Starting at the line containing "Given: Click the Roter Stern Halle II logo" and ending with the line containing "Click the Privacy", rewrite those lines with "envelope icon" renamed to "mail icon" and nothing else changed.
─── Provided entries
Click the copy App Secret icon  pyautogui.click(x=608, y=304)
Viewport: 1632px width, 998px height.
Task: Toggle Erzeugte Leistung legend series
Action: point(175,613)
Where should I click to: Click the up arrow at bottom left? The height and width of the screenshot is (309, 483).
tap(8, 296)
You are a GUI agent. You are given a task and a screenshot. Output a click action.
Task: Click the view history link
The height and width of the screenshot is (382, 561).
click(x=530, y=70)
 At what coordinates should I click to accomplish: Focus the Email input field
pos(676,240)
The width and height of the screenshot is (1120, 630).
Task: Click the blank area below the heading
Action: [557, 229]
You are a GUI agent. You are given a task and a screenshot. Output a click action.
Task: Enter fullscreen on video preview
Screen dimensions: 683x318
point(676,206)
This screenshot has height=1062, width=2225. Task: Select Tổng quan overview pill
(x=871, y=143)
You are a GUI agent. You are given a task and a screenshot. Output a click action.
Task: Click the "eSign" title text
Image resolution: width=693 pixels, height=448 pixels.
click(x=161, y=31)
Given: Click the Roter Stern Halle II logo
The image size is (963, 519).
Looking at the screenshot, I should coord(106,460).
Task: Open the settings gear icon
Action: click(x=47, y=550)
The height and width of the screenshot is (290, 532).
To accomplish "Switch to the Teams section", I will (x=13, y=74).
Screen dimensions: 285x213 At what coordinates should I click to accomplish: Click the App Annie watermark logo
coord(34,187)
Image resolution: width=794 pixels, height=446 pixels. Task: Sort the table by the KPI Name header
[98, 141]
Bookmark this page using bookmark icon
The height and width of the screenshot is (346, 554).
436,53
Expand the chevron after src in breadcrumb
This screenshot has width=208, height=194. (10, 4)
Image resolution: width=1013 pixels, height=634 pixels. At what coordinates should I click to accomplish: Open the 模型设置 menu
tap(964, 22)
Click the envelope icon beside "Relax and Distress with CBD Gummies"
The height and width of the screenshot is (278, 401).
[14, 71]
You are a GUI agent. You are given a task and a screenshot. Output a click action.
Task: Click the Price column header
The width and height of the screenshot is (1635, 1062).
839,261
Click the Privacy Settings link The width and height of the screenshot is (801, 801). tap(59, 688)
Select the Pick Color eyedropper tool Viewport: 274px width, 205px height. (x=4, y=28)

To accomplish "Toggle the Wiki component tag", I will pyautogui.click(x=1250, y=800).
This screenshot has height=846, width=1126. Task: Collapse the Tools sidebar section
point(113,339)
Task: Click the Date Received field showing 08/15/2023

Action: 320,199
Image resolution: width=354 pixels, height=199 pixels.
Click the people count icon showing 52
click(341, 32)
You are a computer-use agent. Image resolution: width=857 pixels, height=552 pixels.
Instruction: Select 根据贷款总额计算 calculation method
──────
- Result -
Given: Click the Roter Stern Halle II logo
The image size is (963, 519).
Looking at the screenshot, I should coord(106,460).
Task: Open the settings gear icon
Action: click(x=47, y=550)
The height and width of the screenshot is (290, 532).
To accomplish "Switch to the Teams section", I will (x=13, y=74).
Screen dimensions: 285x213 At what coordinates should I click to accomplish: Click the App Annie watermark logo
coord(34,187)
Image resolution: width=794 pixels, height=446 pixels. Task: Sort the table by the KPI Name header
[98, 141]
Bookmark this page using bookmark icon
The height and width of the screenshot is (346, 554).
436,53
Expand the chevron after src in breadcrumb
This screenshot has width=208, height=194. (10, 4)
Image resolution: width=1013 pixels, height=634 pixels. At what coordinates should I click to accomplish: Open the 模型设置 menu
tap(964, 22)
Click the mail icon beside "Relax and Distress with CBD Gummies"
The height and width of the screenshot is (278, 401).
[14, 71]
You are a GUI agent. You are given a task and a screenshot. Output a click action.
Task: Click the Price column header
The width and height of the screenshot is (1635, 1062).
839,261
Click the Privacy Settings link The width and height of the screenshot is (801, 801). tap(59, 688)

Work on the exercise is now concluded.